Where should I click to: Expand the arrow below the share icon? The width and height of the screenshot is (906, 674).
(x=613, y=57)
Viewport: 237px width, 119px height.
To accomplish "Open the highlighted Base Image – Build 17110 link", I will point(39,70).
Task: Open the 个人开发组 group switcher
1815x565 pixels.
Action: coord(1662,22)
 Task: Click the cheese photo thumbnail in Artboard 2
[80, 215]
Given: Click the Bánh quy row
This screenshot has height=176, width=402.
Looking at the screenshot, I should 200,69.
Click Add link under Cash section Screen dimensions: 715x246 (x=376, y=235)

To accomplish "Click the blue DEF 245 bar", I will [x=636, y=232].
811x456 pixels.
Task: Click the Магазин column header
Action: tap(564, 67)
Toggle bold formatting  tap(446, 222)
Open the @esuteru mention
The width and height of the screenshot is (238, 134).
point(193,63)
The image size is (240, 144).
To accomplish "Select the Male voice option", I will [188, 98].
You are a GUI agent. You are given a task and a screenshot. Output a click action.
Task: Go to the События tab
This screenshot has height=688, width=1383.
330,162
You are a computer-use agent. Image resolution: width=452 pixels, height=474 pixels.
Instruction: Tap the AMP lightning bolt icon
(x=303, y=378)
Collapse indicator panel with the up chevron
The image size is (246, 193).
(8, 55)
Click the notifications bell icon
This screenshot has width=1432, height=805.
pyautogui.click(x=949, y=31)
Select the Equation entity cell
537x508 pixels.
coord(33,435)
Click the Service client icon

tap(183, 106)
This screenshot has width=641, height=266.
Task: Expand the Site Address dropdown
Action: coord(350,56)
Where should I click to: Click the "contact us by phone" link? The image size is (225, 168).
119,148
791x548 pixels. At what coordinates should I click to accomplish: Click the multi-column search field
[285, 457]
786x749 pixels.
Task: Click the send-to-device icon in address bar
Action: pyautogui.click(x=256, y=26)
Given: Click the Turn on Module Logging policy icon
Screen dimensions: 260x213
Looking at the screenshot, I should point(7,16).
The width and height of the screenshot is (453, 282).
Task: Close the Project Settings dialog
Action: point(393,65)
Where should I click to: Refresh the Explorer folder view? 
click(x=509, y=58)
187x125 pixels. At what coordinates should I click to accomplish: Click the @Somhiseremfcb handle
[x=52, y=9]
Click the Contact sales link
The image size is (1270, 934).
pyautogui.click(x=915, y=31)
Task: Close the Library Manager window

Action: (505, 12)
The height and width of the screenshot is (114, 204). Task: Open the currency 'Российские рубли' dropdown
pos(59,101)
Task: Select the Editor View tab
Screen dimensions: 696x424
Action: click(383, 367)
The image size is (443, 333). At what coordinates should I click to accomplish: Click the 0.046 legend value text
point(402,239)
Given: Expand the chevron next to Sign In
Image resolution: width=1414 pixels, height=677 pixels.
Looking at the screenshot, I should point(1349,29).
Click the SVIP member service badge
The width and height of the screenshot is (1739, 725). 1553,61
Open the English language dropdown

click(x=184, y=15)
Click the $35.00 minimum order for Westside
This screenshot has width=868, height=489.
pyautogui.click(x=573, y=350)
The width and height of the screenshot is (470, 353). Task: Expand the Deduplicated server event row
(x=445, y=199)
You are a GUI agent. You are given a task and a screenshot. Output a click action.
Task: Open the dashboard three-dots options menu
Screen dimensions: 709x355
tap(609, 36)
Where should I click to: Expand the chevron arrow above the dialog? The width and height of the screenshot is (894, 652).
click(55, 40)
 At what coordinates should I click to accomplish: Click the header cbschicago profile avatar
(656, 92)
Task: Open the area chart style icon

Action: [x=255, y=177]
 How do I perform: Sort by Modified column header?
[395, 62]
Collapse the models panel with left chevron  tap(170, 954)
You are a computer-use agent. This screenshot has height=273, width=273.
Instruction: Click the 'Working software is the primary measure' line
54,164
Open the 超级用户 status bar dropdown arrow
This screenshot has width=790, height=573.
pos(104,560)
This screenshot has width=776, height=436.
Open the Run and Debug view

§

Rewrite the lines above as a numbered list, omitting blank lines.

**Expected answer**
1. Where should I click to: Expand the arrow below the share icon? The width and height of the screenshot is (906, 674).
2. (x=613, y=57)
3. Viewport: 237px width, 119px height.
4. To accomplish "Open the highlighted Base Image – Build 17110 link", I will point(39,70).
5. Task: Open the 个人开发组 group switcher
6. 1815x565 pixels.
7. Action: coord(1662,22)
8.  Task: Click the cheese photo thumbnail in Artboard 2
9. [80, 215]
10. Given: Click the Bánh quy row
11. This screenshot has height=176, width=402.
12. Looking at the screenshot, I should 200,69.
13. Click Add link under Cash section Screen dimensions: 715x246 (x=376, y=235)
14. To accomplish "Click the blue DEF 245 bar", I will [x=636, y=232].
15. 811x456 pixels.
16. Task: Click the Магазин column header
17. Action: tap(564, 67)
18. Toggle bold formatting  tap(446, 222)
19. Open the @esuteru mention
20. The width and height of the screenshot is (238, 134).
21. point(193,63)
22. The image size is (240, 144).
23. To accomplish "Select the Male voice option", I will [188, 98].
24. You are a GUI agent. You are given a task and a screenshot. Output a click action.
25. Task: Go to the События tab
26. This screenshot has height=688, width=1383.
27. 330,162
28. You are a computer-use agent. Image resolution: width=452 pixels, height=474 pixels.
29. Instruction: Tap the AMP lightning bolt icon
30. (x=303, y=378)
31. Collapse indicator panel with the up chevron
32. The image size is (246, 193).
33. (8, 55)
34. Click the notifications bell icon
35. This screenshot has width=1432, height=805.
36. pyautogui.click(x=949, y=31)
37. Select the Equation entity cell
38. 537x508 pixels.
39. coord(33,435)
40. Click the Service client icon
41. tap(183, 106)
42. This screenshot has width=641, height=266.
43. Task: Expand the Site Address dropdown
44. Action: coord(350,56)
45. Where should I click to: Click the "contact us by phone" link? The image size is (225, 168).
46. 119,148
47. 791x548 pixels. At what coordinates should I click to accomplish: Click the multi-column search field
48. [285, 457]
49. 786x749 pixels.
50. Task: Click the send-to-device icon in address bar
51. Action: pyautogui.click(x=256, y=26)
52. Given: Click the Turn on Module Logging policy icon
53. Screen dimensions: 260x213
54. Looking at the screenshot, I should point(7,16).
55. The width and height of the screenshot is (453, 282).
56. Task: Close the Project Settings dialog
57. Action: point(393,65)
58. Where should I click to: Refresh the Explorer folder view? 
59. click(x=509, y=58)
60. 187x125 pixels. At what coordinates should I click to accomplish: Click the @Somhiseremfcb handle
61. [x=52, y=9]
62. Click the Contact sales link
63. The image size is (1270, 934).
64. pyautogui.click(x=915, y=31)
65. Task: Close the Library Manager window
66. Action: (505, 12)
67. The height and width of the screenshot is (114, 204). Task: Open the currency 'Российские рубли' dropdown
68. pos(59,101)
69. Task: Select the Editor View tab
70. Screen dimensions: 696x424
71. Action: click(383, 367)
72. The image size is (443, 333). At what coordinates should I click to accomplish: Click the 0.046 legend value text
73. point(402,239)
74. Given: Expand the chevron next to Sign In
75. Image resolution: width=1414 pixels, height=677 pixels.
76. Looking at the screenshot, I should point(1349,29).
77. Click the SVIP member service badge
78. The width and height of the screenshot is (1739, 725). 1553,61
79. Open the English language dropdown
80. click(x=184, y=15)
81. Click the $35.00 minimum order for Westside
82. This screenshot has width=868, height=489.
83. pyautogui.click(x=573, y=350)
84. The width and height of the screenshot is (470, 353). Task: Expand the Deduplicated server event row
85. (x=445, y=199)
86. You are a GUI agent. You are given a task and a screenshot. Output a click action.
87. Task: Open the dashboard three-dots options menu
88. Screen dimensions: 709x355
89. tap(609, 36)
90. Where should I click to: Expand the chevron arrow above the dialog? The width and height of the screenshot is (894, 652).
91. click(55, 40)
92.  At what coordinates should I click to accomplish: Click the header cbschicago profile avatar
93. (656, 92)
94. Task: Open the area chart style icon
95. Action: [x=255, y=177]
96.  How do I perform: Sort by Modified column header?
97. [395, 62]
98. Collapse the models panel with left chevron  tap(170, 954)
99. You are a computer-use agent. This screenshot has height=273, width=273.
100. Instruction: Click the 'Working software is the primary measure' line
101. 54,164
102. Open the 超级用户 status bar dropdown arrow
103. This screenshot has width=790, height=573.
104. pos(104,560)
105. This screenshot has width=776, height=436.
106. Open the Run and Debug view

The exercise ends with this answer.